→ Exercise details:
Transcribe the records exactly from the line with "Task: Open the Chrome three-dot menu" to the end, both included.

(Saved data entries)
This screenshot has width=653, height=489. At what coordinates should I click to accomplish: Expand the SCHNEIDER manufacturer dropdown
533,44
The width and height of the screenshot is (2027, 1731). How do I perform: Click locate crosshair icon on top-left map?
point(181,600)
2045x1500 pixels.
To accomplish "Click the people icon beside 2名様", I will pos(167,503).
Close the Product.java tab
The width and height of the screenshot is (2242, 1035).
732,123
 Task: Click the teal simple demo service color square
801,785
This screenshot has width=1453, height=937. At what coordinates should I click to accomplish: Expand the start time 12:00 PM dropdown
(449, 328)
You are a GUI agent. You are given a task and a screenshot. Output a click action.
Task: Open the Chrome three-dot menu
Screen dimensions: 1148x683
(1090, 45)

→ Your response:
Task: Open the Chrome three-dot menu
Screen dimensions: 1148x683
(1090, 45)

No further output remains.